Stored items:
┌──

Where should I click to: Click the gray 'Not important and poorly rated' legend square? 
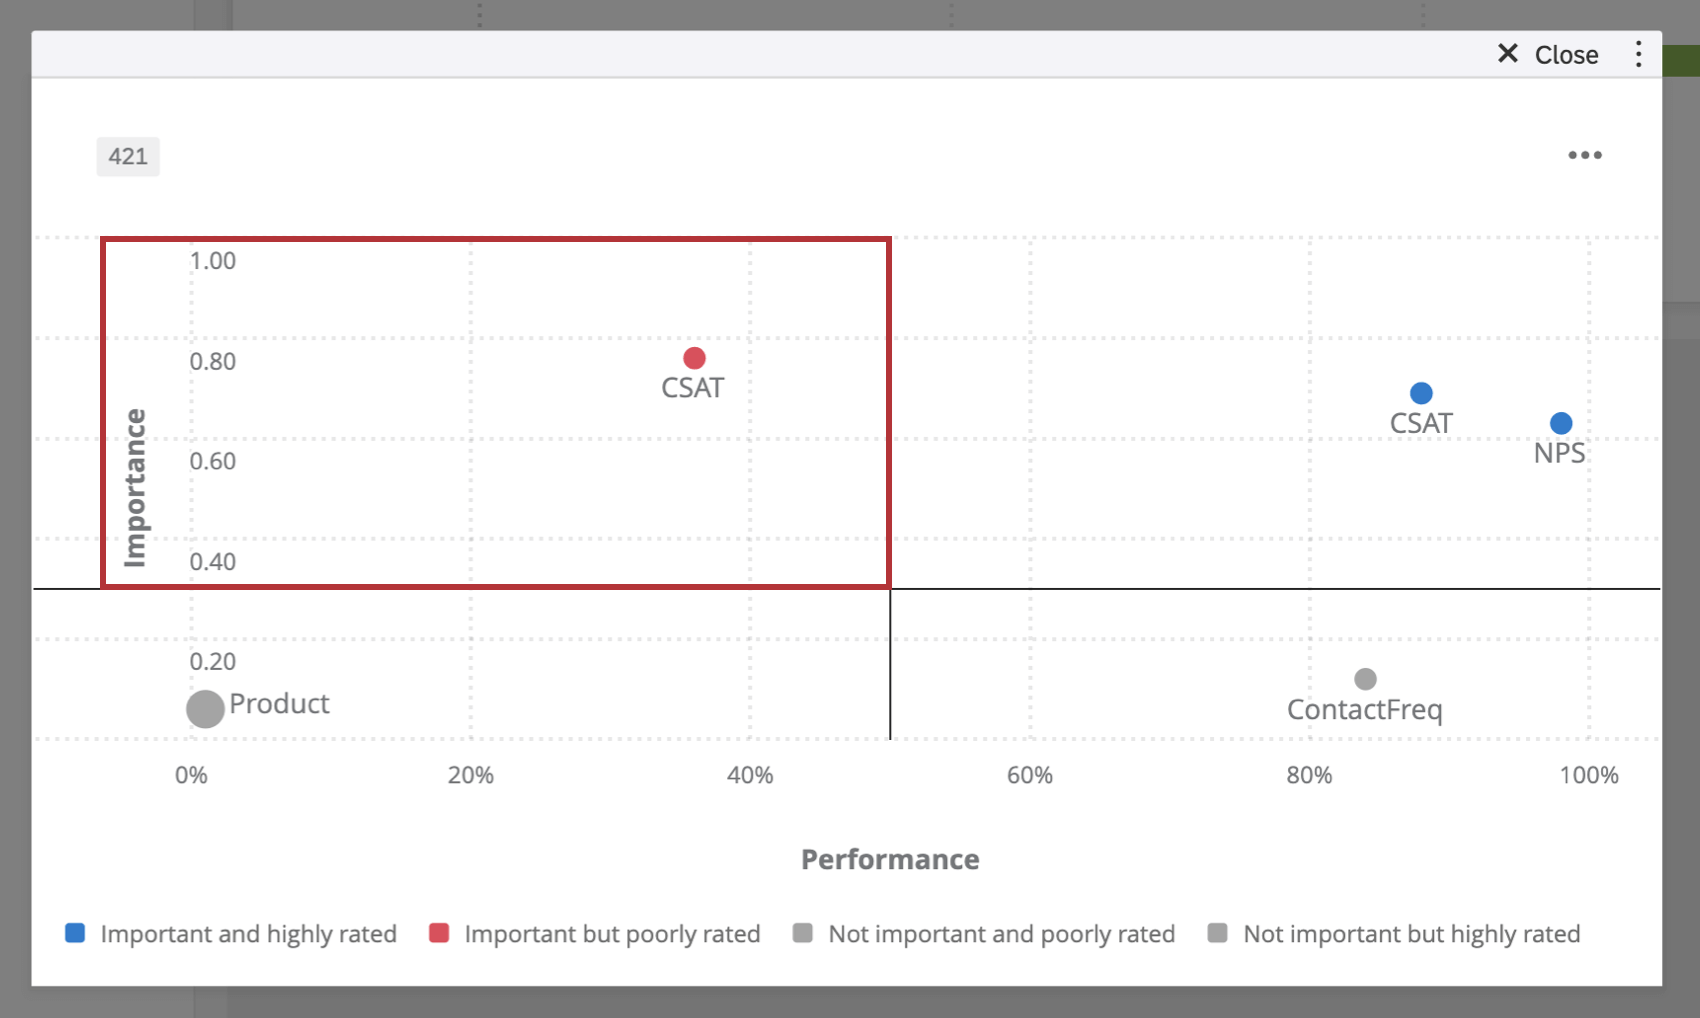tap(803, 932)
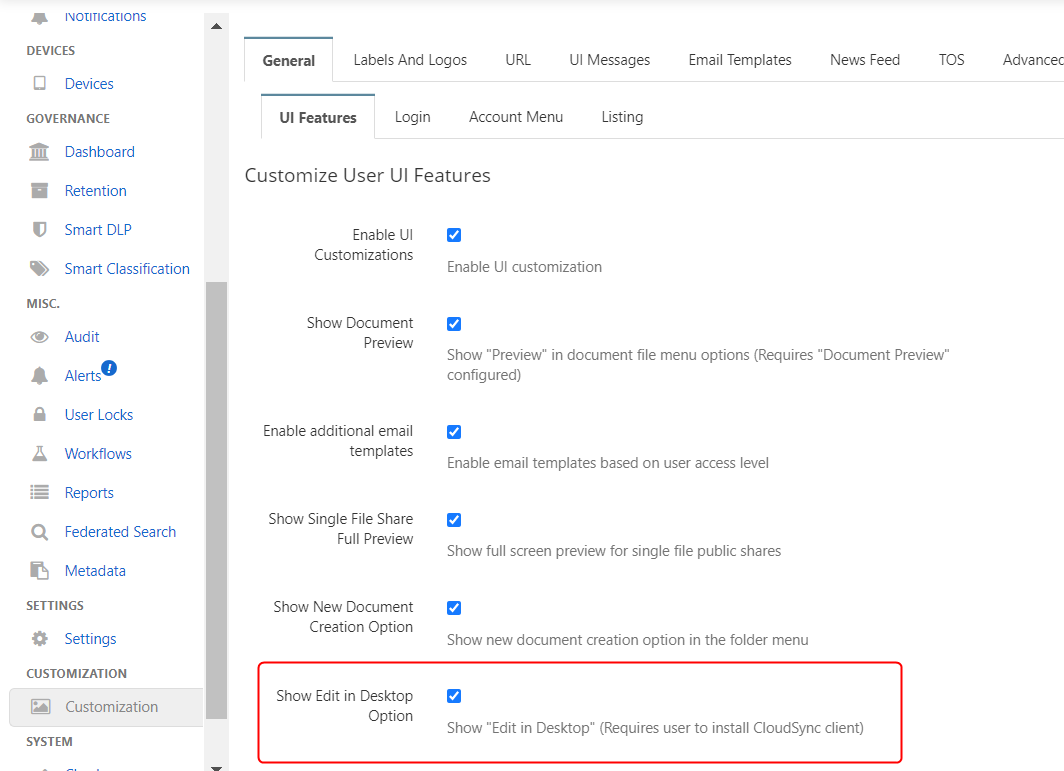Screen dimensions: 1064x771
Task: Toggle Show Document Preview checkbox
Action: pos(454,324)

└──

Aim of the task:
Give the data again exactly as it appears, but without any images.

Your solution:
Where should I click to: Click the gray 'Not important and poorly rated' legend square? 
tap(803, 932)
Screen dimensions: 1064x771
Task: Toggle Show Document Preview checkbox
Action: pos(454,324)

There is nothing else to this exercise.